Thoughts on these past three years

From September to mid January we seem to have a lot of anniversaries. Some more recent than others, some shared and some more private, they all mark steps in our lives. Jacqui has a couple of medical anniversaries for example, having dodged the bullets of cancer and heart attacks in the past years. For some reason we always seem to move in December so our personal anniversary is December 1st, when we moved together to Somerset. Then we upped sticks for Cleveland five years later, also in December. Our most recent move was three years ago when we made the major shift across the Irish Sea. We arrived in fearful weather, exhausted and with most of our possessions locked down 10 kilometers away, on December 9th. This, all mingling with Christmas, New Year and Jacqui’s birthday.

A little birthday dinner

It is now almost three years since we moved into our present house, now well on the way to being transformed into a home. A lot has changed since then, not least as we are getting older and suddenly things that were easy become a bit more problematic. The pattern of our lives has changed over this time and I was struck this week by the tasks we undertake routinely that we never gave a thought to in England. We love the house and the land around it but it is demanding in time and effort. With no central services the responsibility for everything from fuel to rubbish collection rests on us. We have main electricity (most of the time) but nothing else. In fact as I write Storm Isha is gearing up around us and we’ve had three small power-outs already. So happy I have a laptop now!

As our land borders a public road we have a responsibility to maintain the trees and keep it clear and safe. Not that you’d think it was a proper road.

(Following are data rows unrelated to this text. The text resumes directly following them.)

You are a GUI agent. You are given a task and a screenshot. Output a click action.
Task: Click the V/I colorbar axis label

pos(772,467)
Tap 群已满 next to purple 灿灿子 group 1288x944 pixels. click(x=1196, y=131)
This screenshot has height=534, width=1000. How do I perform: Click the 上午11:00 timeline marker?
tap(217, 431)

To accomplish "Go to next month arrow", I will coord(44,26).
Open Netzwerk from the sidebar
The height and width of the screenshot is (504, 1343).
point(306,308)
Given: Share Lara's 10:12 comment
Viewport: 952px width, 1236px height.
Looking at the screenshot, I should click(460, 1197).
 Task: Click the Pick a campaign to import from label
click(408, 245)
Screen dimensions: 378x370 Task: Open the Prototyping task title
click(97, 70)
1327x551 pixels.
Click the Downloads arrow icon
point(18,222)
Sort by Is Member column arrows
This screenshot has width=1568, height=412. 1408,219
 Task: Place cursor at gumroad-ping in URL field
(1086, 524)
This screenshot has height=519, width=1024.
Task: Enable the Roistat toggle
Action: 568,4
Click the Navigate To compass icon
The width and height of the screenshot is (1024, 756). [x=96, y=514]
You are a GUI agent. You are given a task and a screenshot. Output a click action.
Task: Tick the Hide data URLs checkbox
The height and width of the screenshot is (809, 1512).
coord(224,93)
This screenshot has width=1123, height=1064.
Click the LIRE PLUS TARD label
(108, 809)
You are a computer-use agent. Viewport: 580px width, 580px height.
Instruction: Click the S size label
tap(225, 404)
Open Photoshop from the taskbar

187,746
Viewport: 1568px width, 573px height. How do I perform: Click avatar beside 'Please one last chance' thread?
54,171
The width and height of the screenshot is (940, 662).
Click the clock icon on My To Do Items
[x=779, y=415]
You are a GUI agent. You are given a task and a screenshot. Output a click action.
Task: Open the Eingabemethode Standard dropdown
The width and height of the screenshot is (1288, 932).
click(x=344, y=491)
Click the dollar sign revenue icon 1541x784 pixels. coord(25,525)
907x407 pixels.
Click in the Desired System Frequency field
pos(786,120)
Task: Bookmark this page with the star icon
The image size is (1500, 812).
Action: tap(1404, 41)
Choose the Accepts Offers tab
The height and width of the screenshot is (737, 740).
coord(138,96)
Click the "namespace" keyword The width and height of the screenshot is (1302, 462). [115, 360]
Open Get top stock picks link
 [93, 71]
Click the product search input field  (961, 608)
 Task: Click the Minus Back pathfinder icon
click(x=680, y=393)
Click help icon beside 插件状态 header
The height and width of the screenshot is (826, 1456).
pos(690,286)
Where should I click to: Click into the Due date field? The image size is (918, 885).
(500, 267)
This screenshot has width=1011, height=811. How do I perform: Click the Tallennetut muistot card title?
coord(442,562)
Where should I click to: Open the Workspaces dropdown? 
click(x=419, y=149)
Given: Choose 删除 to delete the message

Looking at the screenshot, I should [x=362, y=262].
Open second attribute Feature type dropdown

Barely ten feet wide and covered in mud from all the farm traffic, even most locals think it is a farm track. Still, we take it seriously and our arborist, Fergus, called a while back to advise us. He was finally able to come back and do the work last week. This is the second big trim in our three years and there were six unsafe trees in all. Three were inside the wood – tall growing poplars that had developed quite a severe lean. They, along with the three along the roadside were removed properly and the wood is now piled up to start drying.

The next season’s logs

Fergus will be back in the autumn to split the logs and help us rebuild the woodpile. One of our new jobs is bringing in the wood for the fire, about twice a week at this time of year. Getting the logs down is interesting at present as the pile is still tall but we’ve used a lot of the front so we have to pull some down, preferably without causing an avalanche. It takes at least two cart loads to fill the bin in the front porch and then the wood is stacked in batches around the stove to remove any lingering damp. There is an old adage – logs keep you warm three times. Once when you cut them, once when you stack and bring them in and once when you burn them. It’s quite physical work but the warmth generated by the stove is wonderful. The snug certainly lives up to its name!

Cold January sunrise

We wanted to mark our first three years in Ireland and so last night had a few local friends over for dinner. It was a delight and such a pleasure to have good company and good food. I can’t claim any credit for the food – Jacqui did wonders in the kitchen over the previous week. We were actually quite glad it has been so wintery as the fridge soon filled up. The back room, a grooming room and utility space, is very cold in January. I put a thermometer on the bench and found it was the same temperature as the fridge so for the last couple of days we could keep items from the chiller cabinets out there quite safely. It was a delight to sit around the table, talking, sipping wine and nibbling on leftovers again.

Life is different here and there are a lot of things we need to do that other people did in England, especially in relation to essential services. Next week we have our scheduled bin and recycling run – a 32 kilometer round trip. I’m still looking for a routine that fits in with writing again and that is one of my main aims this year. Despite the challenges however we are happy here. It has been an adventurous and interesting three years despite the steep learning curve and occasional mishaps. As they say round here, “Every day is a school day”. Well, new challenges help keep you young. I only wish my joints knew that!

Thank you for reading. Keep safe and warm and I hope to be back in a couple of weeks.